-- Material shown follows --
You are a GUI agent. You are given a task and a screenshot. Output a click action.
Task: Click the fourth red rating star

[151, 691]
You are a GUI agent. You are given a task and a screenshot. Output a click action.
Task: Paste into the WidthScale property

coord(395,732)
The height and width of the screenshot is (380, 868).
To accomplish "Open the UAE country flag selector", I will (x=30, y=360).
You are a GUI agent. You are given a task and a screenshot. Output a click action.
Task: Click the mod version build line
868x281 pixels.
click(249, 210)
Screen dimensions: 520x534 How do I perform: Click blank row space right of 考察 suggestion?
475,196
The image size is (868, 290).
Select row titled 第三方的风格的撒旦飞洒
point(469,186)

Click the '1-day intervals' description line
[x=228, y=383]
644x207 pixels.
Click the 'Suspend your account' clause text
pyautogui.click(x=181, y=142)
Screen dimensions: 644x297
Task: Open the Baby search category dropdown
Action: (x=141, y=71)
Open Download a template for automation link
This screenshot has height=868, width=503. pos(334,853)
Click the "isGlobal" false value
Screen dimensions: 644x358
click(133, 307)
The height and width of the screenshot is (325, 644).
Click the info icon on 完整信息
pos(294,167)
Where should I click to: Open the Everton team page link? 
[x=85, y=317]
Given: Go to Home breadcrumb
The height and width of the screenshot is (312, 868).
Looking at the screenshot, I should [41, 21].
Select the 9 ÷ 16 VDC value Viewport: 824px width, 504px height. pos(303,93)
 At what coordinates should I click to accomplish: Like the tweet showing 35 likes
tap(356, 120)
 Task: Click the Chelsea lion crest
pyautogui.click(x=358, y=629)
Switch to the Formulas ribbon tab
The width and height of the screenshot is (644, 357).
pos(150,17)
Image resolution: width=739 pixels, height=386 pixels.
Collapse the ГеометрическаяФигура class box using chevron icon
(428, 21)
-- Material shown concluded --
◆ Task description:
Identify the lines above with the word "value". Copy them.

◆ Response below:
Click the "isGlobal" false value
Select the 9 ÷ 16 VDC value Viewport: 824px width, 504px height. pos(303,93)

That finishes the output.